ST. LOUIS — The dads were everywhere. So were the smiles.
All except one of each.
All weekend long, from takeoff in Pittsburgh to a team dinner in Dallas, all the hotel lobbies and skates and practices and games and all else that goes into the Penguins’ annual trip in which they’re accompanied by players’ fathers … that precious camaraderie that can exist only between a parent and child was being celebrated at every turn.

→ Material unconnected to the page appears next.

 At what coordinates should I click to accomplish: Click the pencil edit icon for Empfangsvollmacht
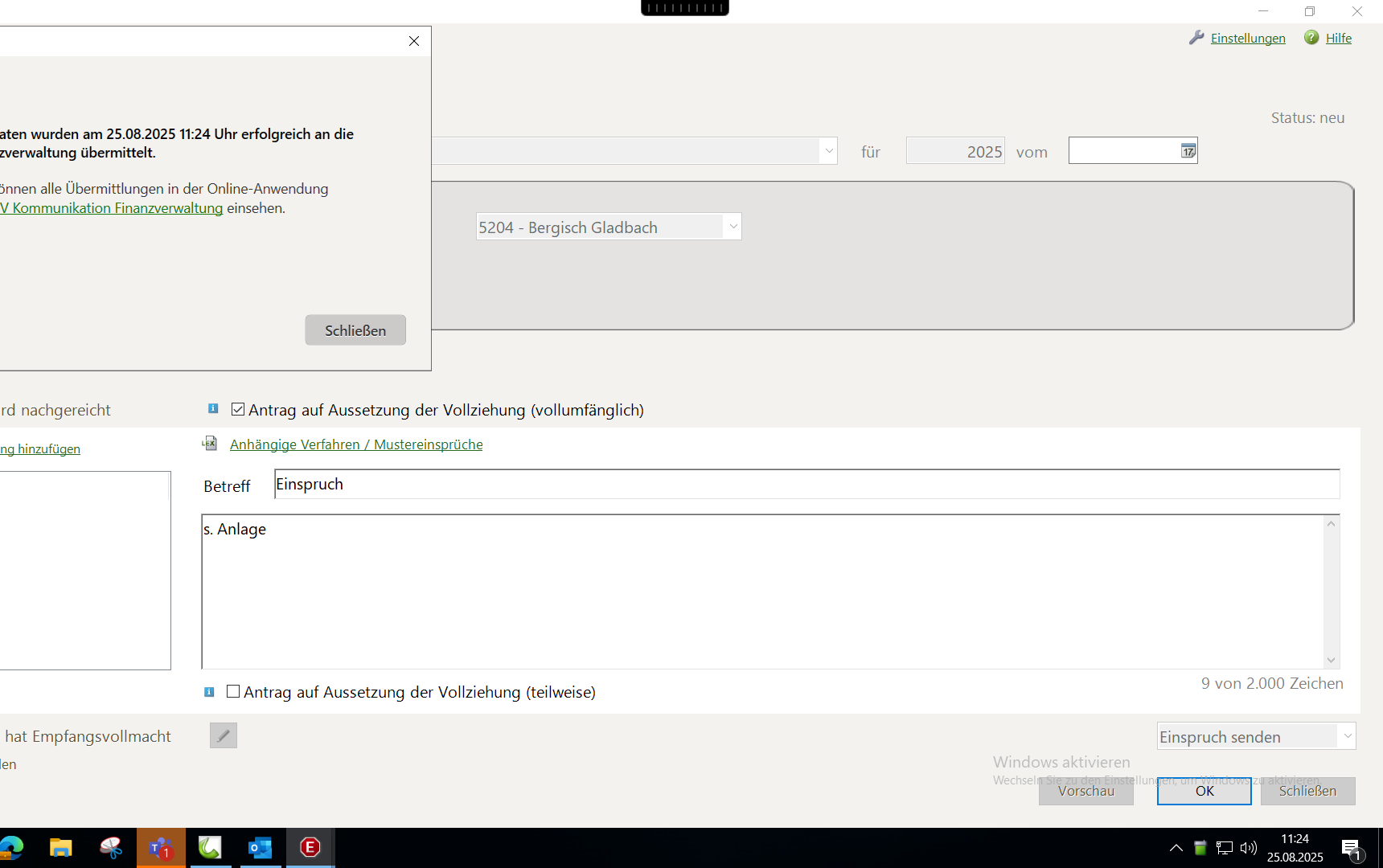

When the players took the ice for warmups here at Scottrade Center early Sunday morning, Dana Heinze, the enterprising equipment manager, arranged for the pucks to be set up this way:
And when the game wound up a riveting 4-1 victory over the Blues that was highlighted by Sidney Crosby’s 400th goal, Mike Sullivan invited all the dads into the locker room, where the players awarded the customary Steelers helmet to Troy Crosby, Sid’s dad, prompting a loud roar and applause from all concerned.
Matt Murray mostly kept to himself. The whole time. From what I’d witnessed over the trip, he was quiet, expressionless. He selflessly invested some of his Friday into a morning with a Make-A-Wish child facing a terminal illness, and he was palpably professional in all settings. But he also never stopped looking like he needed a hug.
Murray, of course, lost his father, James, a month ago.
But you’d better believe Mr. Murray still made this trip.
Because that exemplary young man he raised, that extraordinary athlete who’s already raised the Stanley Cup twice at age 23 … that son was performing with the same motivation as the rest of his mates. And that son rose to a level unseen all season long in stoning 32 of St. Louis’ 33 shots, several of those saves absolutely spectacular.
I had to ask Murray, once all the dads had cleared from the room, if this meant something special to him. I had to. And because his mind is still so much there, I didn’t have to elaborate.
“Yeah,” came the soft reply. “It means a lot.”
And then the tears.
“Yeah,” he repeated.
More tears.
I waited a while, then changed the subject a little. Started talking about Vladimir Tarasenko, the Blues’ world-class sniper, and how Murray had beaten him twice in rapid succession early in the third period …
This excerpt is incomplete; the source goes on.